* What the task asks
Report every line in the rows below that contains the string "sidebar". Case counts.

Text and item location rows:
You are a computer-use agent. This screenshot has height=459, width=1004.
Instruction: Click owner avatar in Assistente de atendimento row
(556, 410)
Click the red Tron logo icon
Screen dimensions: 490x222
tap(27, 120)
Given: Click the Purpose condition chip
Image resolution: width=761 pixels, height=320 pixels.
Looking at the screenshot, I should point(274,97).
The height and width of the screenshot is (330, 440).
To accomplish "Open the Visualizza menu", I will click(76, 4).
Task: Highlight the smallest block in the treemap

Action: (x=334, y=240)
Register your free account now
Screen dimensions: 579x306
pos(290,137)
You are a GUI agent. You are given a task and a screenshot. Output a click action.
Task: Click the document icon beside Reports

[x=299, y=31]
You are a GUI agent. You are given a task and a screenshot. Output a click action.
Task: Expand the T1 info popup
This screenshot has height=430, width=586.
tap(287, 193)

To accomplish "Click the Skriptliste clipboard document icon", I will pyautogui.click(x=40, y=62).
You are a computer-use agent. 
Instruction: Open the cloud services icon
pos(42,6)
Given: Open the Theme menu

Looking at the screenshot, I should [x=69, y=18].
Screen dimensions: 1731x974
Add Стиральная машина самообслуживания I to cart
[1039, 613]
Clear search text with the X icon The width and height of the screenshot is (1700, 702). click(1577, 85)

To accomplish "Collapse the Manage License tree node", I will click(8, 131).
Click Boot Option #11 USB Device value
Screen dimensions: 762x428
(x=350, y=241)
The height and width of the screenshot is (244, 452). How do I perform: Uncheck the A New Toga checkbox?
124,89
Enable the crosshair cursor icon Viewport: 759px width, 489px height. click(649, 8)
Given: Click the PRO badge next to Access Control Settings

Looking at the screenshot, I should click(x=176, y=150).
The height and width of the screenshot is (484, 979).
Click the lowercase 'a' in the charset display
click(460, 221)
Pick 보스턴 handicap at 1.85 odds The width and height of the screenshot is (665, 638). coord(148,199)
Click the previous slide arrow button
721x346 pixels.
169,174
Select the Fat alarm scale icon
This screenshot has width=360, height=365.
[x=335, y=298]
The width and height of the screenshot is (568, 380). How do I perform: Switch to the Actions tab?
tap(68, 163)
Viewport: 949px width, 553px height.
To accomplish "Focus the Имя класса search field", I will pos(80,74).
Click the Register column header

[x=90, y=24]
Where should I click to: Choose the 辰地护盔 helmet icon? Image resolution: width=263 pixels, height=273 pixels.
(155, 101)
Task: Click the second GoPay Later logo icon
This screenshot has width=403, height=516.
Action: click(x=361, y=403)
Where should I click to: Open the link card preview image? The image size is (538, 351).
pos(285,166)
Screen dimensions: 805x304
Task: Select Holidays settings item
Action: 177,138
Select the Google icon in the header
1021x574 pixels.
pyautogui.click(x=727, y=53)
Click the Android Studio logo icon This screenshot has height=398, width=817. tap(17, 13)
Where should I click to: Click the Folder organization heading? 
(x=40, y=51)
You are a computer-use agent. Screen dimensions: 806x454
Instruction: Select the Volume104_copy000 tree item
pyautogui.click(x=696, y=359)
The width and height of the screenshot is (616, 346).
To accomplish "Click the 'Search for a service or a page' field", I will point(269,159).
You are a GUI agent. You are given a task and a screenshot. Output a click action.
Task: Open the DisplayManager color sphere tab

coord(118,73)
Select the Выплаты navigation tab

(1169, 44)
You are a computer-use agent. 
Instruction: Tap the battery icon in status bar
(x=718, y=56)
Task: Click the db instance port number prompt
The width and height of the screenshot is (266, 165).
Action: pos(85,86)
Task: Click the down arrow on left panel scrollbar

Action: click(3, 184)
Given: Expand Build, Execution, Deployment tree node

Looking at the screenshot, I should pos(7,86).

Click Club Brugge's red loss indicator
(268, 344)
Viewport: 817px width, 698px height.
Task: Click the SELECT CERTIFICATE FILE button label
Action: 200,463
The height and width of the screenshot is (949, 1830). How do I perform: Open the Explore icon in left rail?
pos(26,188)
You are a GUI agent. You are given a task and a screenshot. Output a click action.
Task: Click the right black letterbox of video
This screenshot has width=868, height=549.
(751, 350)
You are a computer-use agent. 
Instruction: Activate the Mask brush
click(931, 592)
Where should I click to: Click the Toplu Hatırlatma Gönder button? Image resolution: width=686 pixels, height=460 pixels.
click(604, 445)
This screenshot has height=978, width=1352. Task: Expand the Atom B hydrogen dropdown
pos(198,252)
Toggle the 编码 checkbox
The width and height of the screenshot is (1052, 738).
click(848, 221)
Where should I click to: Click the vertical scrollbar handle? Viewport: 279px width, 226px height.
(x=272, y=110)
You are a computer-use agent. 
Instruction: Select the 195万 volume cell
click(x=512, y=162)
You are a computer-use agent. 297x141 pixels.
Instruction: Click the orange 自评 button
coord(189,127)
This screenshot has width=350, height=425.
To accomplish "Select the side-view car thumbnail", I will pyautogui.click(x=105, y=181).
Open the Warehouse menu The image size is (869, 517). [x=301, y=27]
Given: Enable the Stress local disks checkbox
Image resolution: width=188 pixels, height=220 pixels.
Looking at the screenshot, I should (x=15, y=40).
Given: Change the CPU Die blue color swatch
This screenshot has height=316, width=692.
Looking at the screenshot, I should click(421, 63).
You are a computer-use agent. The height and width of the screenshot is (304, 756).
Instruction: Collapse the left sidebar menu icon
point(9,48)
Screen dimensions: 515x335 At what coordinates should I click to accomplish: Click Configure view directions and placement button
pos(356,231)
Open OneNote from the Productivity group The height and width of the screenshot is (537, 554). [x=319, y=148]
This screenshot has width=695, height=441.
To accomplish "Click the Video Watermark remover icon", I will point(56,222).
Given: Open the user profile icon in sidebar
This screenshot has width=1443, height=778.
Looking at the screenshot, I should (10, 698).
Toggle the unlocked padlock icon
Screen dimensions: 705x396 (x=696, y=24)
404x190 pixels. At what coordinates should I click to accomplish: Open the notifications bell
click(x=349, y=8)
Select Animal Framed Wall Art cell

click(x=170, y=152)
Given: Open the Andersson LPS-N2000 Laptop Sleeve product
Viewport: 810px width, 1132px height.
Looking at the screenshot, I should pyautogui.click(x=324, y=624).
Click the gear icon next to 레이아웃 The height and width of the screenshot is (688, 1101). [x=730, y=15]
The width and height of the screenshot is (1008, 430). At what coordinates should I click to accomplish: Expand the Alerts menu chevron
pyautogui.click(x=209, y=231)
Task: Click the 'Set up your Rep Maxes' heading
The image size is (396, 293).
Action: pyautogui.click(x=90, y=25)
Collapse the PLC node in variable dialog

* Task result
Instruction: Collapse the left sidebar menu icon
Given: Open the user profile icon in sidebar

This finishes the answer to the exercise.